● **Given passage**:
Words of WISDOM

Business books and the minds behind them

THE INTERVIEW

Today he is a consultant, speaker, founder and president of a marketing consulting firm, as well as author of How to Become CEO and How to Become a Rainmaker, but Jeffrey Fox was once a paperboy. Noticing that the pre-teen job is often mentioned in the bios of successful people, Fox began suggesting in his talks that hiring a former paperboy was smart business practise. In fact, an accomplished businessman once told him, “Everything I learned about business, I learned as a paperboy.” After that fateful comment, his latest book RAIN: What a Paperboy Learned About Business was born. CONNECT finds out more about the world’s most famous paperboy.

Do you feel that without your experiences as a paperboy, you would not be the businessman you are today?
There are many paperboy lessons that have helped me in my career. Probably the most important is that a paper must be delivered undamaged and on time. The morning paper delivered a minute too late cheats the customer. This must happen with every paper on every delivery. No excuses. It is not as hard as the great chefs and cooks who toil mightily in hot kitchens combining countless ingredients to get different dishes out on time, all perfectly cooked. But being a paperboy does teach responsibility and self-reliance.

With the downward trend in newspaper readership – what other work can young people do to develop their life skills in their formative years?

● **Stated problem A**:
From the Jeffrey Fox interview, write out the part that opens with the words containing "Words of WISDOM" and closes with "most famous paperboy.", substituting "Mr. Fox" for "Fox".
● **Stated problem B**:
According to the Jeffrey Fox interview, why must a morning paper be delivered on time?
The listing comes from a separate source and has no connection to the Jeffrey Fox interview.

● **Source excerpt**:
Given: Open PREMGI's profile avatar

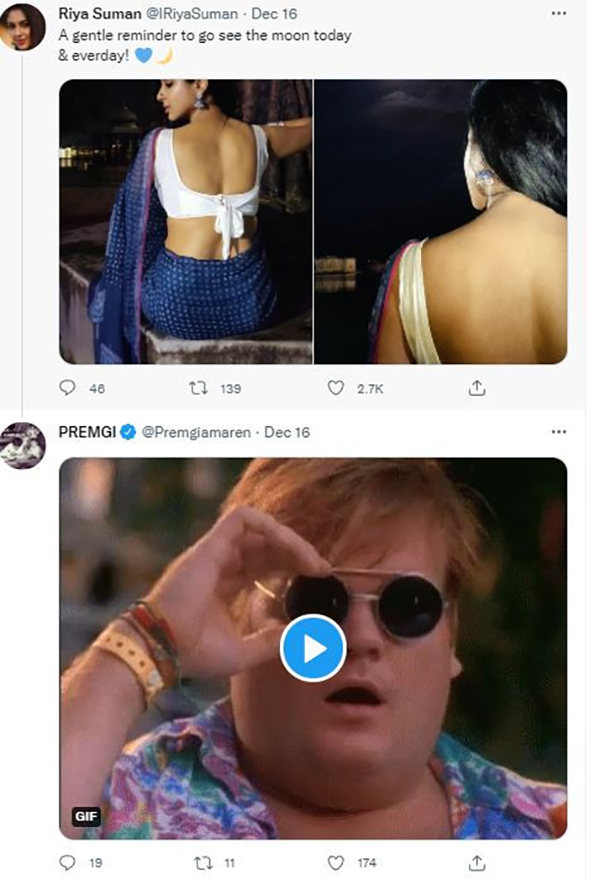Looking at the screenshot, I should point(22,446).

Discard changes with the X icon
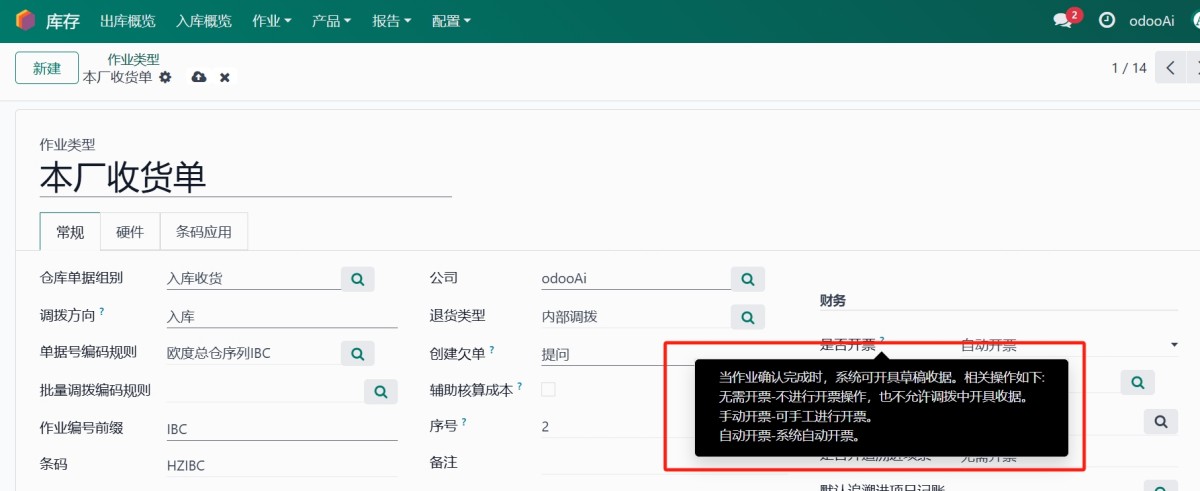225,77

● **Response A**:
Words of WISDOM

Business books and the minds behind them

THE INTERVIEW

Today he is a consultant, speaker, founder and president of a marketing consulting firm, as well as author of How to Become CEO and How to Become a Rainmaker, but Jeffrey Mr. Fox was once a paperboy. Noticing that the pre-teen job is often mentioned in the bios of successful people, Mr. Fox began suggesting in his talks that hiring a former paperboy was smart business practise. In fact, an accomplished businessman once told him, “Everything I learned about business, I learned as a paperboy.” After that fateful comment, his latest book RAIN: What a Paperboy Learned About Business was born. CONNECT finds out more about the world’s most famous paperboy.

● **Response B**:
A morning paper delivered even a minute too late cheats the customer. It must arrive undamaged and on time with every paper on every delivery, with no excuses.